(begin)

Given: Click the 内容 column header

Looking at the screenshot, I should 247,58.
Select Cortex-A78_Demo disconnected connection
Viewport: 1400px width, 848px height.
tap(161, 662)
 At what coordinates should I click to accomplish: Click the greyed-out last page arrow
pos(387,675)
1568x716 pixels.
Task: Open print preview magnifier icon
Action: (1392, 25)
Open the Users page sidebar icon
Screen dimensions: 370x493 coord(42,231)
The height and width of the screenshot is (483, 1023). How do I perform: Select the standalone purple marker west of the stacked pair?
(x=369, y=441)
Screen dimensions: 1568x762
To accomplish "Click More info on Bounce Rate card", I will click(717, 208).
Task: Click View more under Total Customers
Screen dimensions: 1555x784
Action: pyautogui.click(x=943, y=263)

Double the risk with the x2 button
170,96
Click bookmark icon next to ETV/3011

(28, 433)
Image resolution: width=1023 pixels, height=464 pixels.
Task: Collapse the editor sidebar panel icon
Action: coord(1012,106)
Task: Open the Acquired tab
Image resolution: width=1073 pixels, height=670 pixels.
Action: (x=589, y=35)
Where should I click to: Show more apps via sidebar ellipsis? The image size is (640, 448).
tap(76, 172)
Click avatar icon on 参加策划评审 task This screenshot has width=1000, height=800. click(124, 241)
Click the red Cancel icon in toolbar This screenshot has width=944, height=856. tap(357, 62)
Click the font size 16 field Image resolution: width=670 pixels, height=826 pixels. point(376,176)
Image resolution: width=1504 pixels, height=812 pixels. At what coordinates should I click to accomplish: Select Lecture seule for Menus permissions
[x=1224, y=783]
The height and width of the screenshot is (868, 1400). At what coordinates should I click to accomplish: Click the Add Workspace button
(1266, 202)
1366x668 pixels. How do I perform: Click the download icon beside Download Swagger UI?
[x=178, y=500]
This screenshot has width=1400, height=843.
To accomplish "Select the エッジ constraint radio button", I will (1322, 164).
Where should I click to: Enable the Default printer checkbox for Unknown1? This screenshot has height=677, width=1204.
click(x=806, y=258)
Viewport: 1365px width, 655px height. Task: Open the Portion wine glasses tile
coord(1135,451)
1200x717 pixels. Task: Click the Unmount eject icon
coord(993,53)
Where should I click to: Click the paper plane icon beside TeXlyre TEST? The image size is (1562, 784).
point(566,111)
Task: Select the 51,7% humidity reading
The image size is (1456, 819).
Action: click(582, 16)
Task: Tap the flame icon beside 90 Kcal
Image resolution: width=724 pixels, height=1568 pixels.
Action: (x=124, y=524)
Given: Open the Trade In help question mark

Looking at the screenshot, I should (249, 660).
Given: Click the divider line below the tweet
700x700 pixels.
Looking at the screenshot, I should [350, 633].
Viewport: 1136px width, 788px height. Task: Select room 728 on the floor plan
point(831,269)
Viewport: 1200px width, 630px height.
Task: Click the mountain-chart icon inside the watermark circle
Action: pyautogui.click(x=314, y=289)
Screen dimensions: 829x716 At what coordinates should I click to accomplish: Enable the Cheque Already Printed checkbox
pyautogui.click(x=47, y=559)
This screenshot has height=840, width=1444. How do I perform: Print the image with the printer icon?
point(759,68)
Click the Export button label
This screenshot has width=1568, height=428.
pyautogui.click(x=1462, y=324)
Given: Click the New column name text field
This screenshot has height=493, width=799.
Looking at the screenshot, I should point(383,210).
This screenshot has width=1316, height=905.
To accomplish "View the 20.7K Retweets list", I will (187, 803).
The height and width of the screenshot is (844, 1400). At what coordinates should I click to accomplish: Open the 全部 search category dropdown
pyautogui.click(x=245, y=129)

(end)

Return all of the records above verbatim, keeping every line in its original order.

Given: Click the 内容 column header

Looking at the screenshot, I should 247,58.
Select Cortex-A78_Demo disconnected connection
Viewport: 1400px width, 848px height.
tap(161, 662)
 At what coordinates should I click to accomplish: Click the greyed-out last page arrow
pos(387,675)
1568x716 pixels.
Task: Open print preview magnifier icon
Action: (1392, 25)
Open the Users page sidebar icon
Screen dimensions: 370x493 coord(42,231)
The height and width of the screenshot is (483, 1023). How do I perform: Select the standalone purple marker west of the stacked pair?
(x=369, y=441)
Screen dimensions: 1568x762
To accomplish "Click More info on Bounce Rate card", I will click(717, 208).
Task: Click View more under Total Customers
Screen dimensions: 1555x784
Action: pyautogui.click(x=943, y=263)

Double the risk with the x2 button
170,96
Click bookmark icon next to ETV/3011

(28, 433)
Image resolution: width=1023 pixels, height=464 pixels.
Task: Collapse the editor sidebar panel icon
Action: coord(1012,106)
Task: Open the Acquired tab
Image resolution: width=1073 pixels, height=670 pixels.
Action: (x=589, y=35)
Where should I click to: Show more apps via sidebar ellipsis? The image size is (640, 448).
tap(76, 172)
Click avatar icon on 参加策划评审 task This screenshot has width=1000, height=800. click(124, 241)
Click the red Cancel icon in toolbar This screenshot has width=944, height=856. tap(357, 62)
Click the font size 16 field Image resolution: width=670 pixels, height=826 pixels. point(376,176)
Image resolution: width=1504 pixels, height=812 pixels. At what coordinates should I click to accomplish: Select Lecture seule for Menus permissions
[x=1224, y=783]
The height and width of the screenshot is (868, 1400). At what coordinates should I click to accomplish: Click the Add Workspace button
(1266, 202)
1366x668 pixels. How do I perform: Click the download icon beside Download Swagger UI?
[x=178, y=500]
This screenshot has width=1400, height=843.
To accomplish "Select the エッジ constraint radio button", I will (1322, 164).
Where should I click to: Enable the Default printer checkbox for Unknown1? This screenshot has height=677, width=1204.
click(x=806, y=258)
Viewport: 1365px width, 655px height. Task: Open the Portion wine glasses tile
coord(1135,451)
1200x717 pixels. Task: Click the Unmount eject icon
coord(993,53)
Where should I click to: Click the paper plane icon beside TeXlyre TEST? The image size is (1562, 784).
point(566,111)
Task: Select the 51,7% humidity reading
The image size is (1456, 819).
Action: click(582, 16)
Task: Tap the flame icon beside 90 Kcal
Image resolution: width=724 pixels, height=1568 pixels.
Action: (x=124, y=524)
Given: Open the Trade In help question mark

Looking at the screenshot, I should (249, 660).
Given: Click the divider line below the tweet
700x700 pixels.
Looking at the screenshot, I should [350, 633].
Viewport: 1136px width, 788px height. Task: Select room 728 on the floor plan
point(831,269)
Viewport: 1200px width, 630px height.
Task: Click the mountain-chart icon inside the watermark circle
Action: pyautogui.click(x=314, y=289)
Screen dimensions: 829x716 At what coordinates should I click to accomplish: Enable the Cheque Already Printed checkbox
pyautogui.click(x=47, y=559)
This screenshot has height=840, width=1444. How do I perform: Print the image with the printer icon?
point(759,68)
Click the Export button label
This screenshot has width=1568, height=428.
pyautogui.click(x=1462, y=324)
Given: Click the New column name text field
This screenshot has height=493, width=799.
Looking at the screenshot, I should point(383,210).
This screenshot has width=1316, height=905.
To accomplish "View the 20.7K Retweets list", I will (187, 803).
The height and width of the screenshot is (844, 1400). At what coordinates should I click to accomplish: Open the 全部 search category dropdown
pyautogui.click(x=245, y=129)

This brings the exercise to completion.